Working data start

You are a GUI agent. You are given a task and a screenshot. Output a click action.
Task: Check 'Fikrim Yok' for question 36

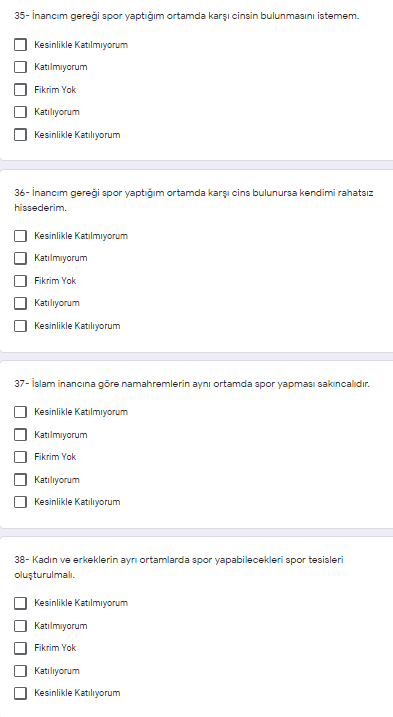(x=20, y=281)
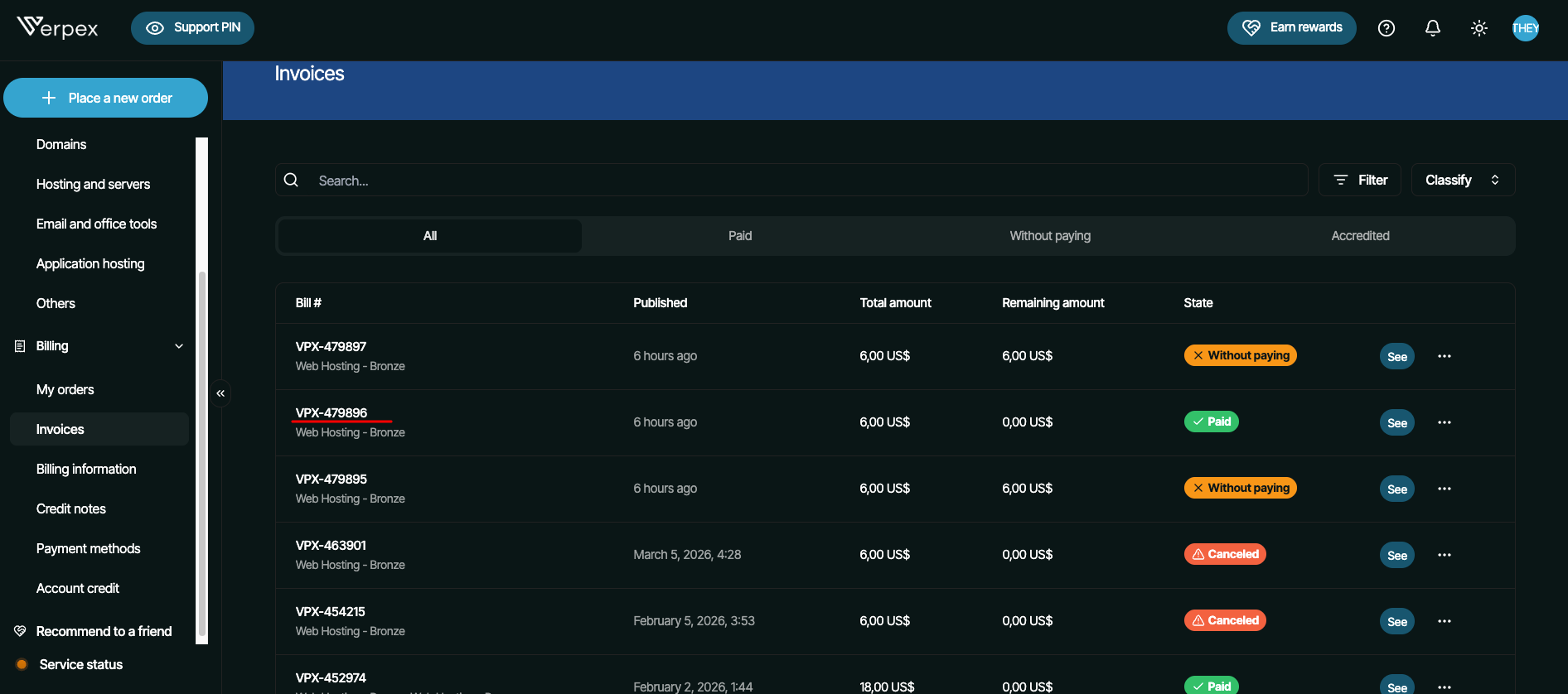Click See for invoice VPX-479896
The width and height of the screenshot is (1568, 694).
(x=1396, y=422)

Working data end

## What you have to do
Turn the entries above into a numbered list with one line per item, skipping blank lines and leaving out the pictures.

## Result
1. You are a GUI agent. You are given a task and a screenshot. Output a click action.
2. Task: Check 'Fikrim Yok' for question 36
3. (x=20, y=281)
4. Click See for invoice VPX-479896
5. The width and height of the screenshot is (1568, 694).
6. (x=1396, y=422)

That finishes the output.